Question

How can I stop the alembic logger from deactivating my own loggers after using an alembic command in code?

I'm using alembic in my code to apply database migrations at application start. I'm also using Python's builtin logging lib to log to the terminal. After applying the migrations (or running any alembic command that prints to stdout it seems) my loggers stop working, though.

Code:

import logging

import alembic.command
from alembic.config import Config as AlembicConfig

logging.basicConfig(level=logging.DEBUG)
logger = logging.getLogger("app")

logger.debug("Applying alembic migrations.")

alembic_config = AlembicConfig("alembic.ini")
alembic_config.attributes["sqlalchemy.url"] = connection_string
alembic.command.upgrade(alembic_config, "head", tag="from_app")

logger.debug("Terminating app.")

Expected output:

DEBUG:app:Applying alembic migrations.
INFO  [alembic.runtime.migration] Context impl PostgresqlImpl.
INFO  [alembic.runtime.migration] Will assume transactional DDL.
DEBUG:app:Terminating app.

Actual output:

DEBUG:app:Applying alembic migrations.
INFO  [alembic.runtime.migration] Context impl PostgresqlImpl.
INFO  [alembic.runtime.migration] Will assume transactional DDL.

The last line is missing.

I've tried setting the log level again after applying the migrations (I thought maybe it changed the root logger log level):

...
alembic.command.upgrade(alembic_config, "head", tag="from_app")

logger.setLevel(logging.DEBUG)
logger.debug("Terminating app.")

In fact, even logger.critical("blah") won't log anything anymore.

I've also tried applying the basic config again and getting the logger again:

...
alembic.command.upgrade(alembic_config, "head", tag="from_app")

logging.basicConfig(level=logging.DEBUG)
logger = logging.getLogger("app")
logger.debug("Terminating app.")

But to no avail. Even the root logger isn't logging anymore:

...
alembic.command.upgrade(alembic_config, "head", tag="from_app")

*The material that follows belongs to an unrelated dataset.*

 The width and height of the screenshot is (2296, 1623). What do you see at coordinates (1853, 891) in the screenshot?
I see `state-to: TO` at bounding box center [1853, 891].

logging.basicConfig(level=logging.DEBUG)
logging.debug("Terminating app.")

Is there anything I can do to make sure that my loggers are logging? I'd like to keep using the builtin logging functionality, but I'm also open to using some lib for that.

 2  44  2
1 Jan 1970

Solution

 2

The answer will be found in your alembic.ini file.

You're running a command which was intended to be a script, not an API call, so alembic is configuring its own logging using logging.fileConfig, which by default uses disable_existing_loggers=True. That option will disable any existing non-root loggers unless they or their ancestors are explicitly named in the logging configuration file.

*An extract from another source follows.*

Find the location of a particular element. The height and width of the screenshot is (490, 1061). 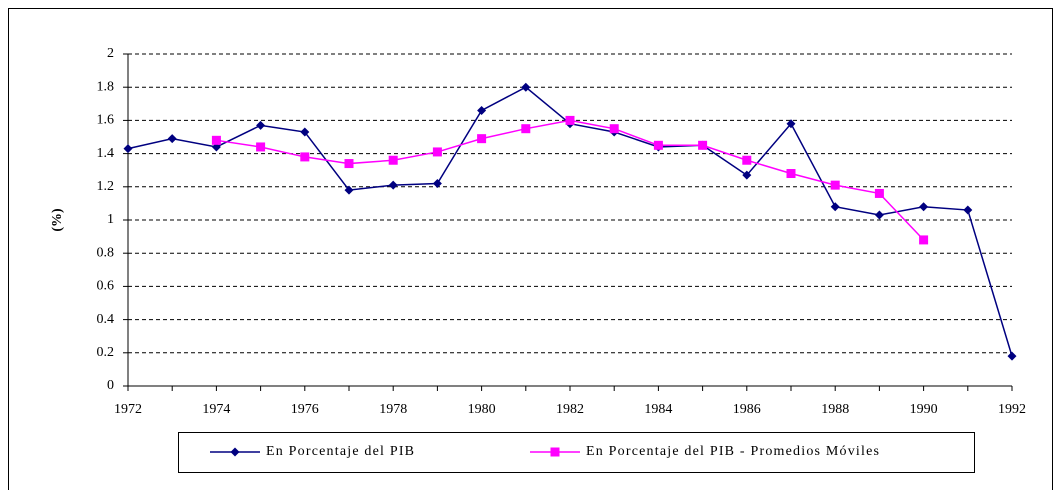

y-tick-label: 2 is located at coordinates (110, 54).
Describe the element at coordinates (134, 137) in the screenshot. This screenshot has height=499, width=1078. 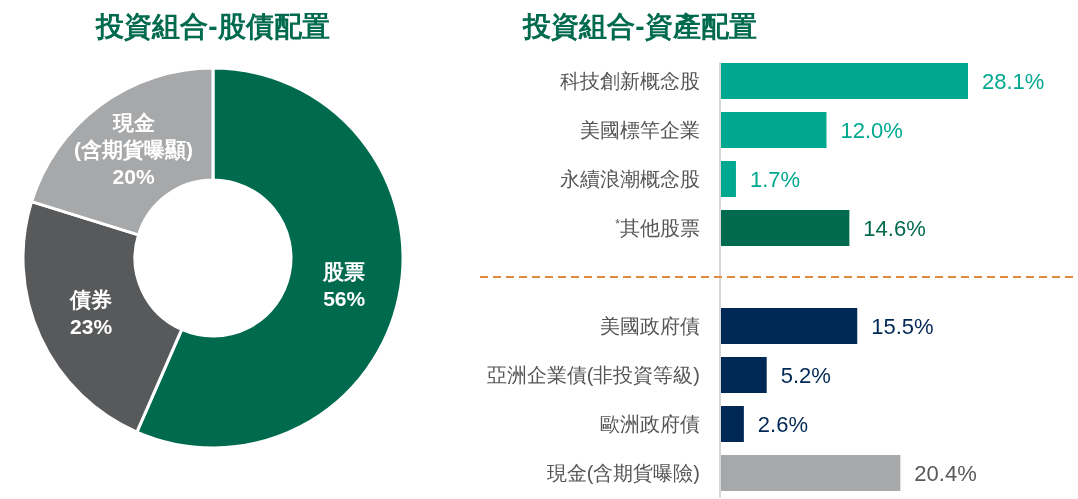
I see `slice-label: 現金 (含期貨曝顯)` at that location.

So, the path of least resistance will be to setup your logging configuration in there too. There will be a section with the logging configuration in alembic.ini - look for a [loggers] section header. You'll want to modify the content so that your own loggers remain visible - add a [logger_app] section with the desired handlers, formatters etc.

For consistency's sake, you may want to switch to using fileConfig from your own script too, instead of the logging.basicConfig.

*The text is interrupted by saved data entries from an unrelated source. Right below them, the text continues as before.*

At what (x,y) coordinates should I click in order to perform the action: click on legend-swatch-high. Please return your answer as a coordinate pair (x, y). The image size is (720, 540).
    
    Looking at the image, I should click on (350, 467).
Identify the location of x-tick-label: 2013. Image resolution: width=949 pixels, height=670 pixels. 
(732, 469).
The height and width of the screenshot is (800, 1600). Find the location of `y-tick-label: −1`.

An alternative option would be to run alembic scripts in a subprocess, so that their logging configuration doesn't concern you. The stdout/stderr of the subprocess can always be captured and re-emitted as log events from your main process.

2024-07-22
wim

Solution

 0

Although wim's answer led me to the solution, I'll add an answer for the solution I implemented in the end. Taking this approach, I didn't have to duplicate my logger settings in the alembic.ini and necessary changes to the code were limited to a single line.

Edit the env.py generated by alembic

In the env.py by alembic there's a section close to the imports, where their loggers get configurated:

# Interpret the config file for Python logging.
# This line sets up loggers basically.
if config.config_file_name is not None:
    fileConfig(config.config_file_name)

Changing the 4th line to include the keyword parameter disable_existing_loggers=False will allow your own loggers to keep running and logging:

# Interpret the config file for Python logging.
# This line sets up loggers basically.
if config.config_file_name is not None:
    fileConfig(config.config_file_name, disable_existing_loggers=False)

The logging docs mention that this parameter is set to True by default for backwards compatibility:

Warning

The fileConfig() function takes a default parameter, disable_existing_loggers, which defaults to True for reasons of backward compatibility. This may or may not be what you want, since it will cause any non-root loggers existing before the fileConfig() call to be disabled unless they (or an ancestor) are explicitly named in the configuration. Please refer to the reference documentation for more information, and specify False for this parameter if you wish.

It doesn't mention what exactly constitutes this compatibility, and using Python 3.12 for my app I'm not sure, if I even need it.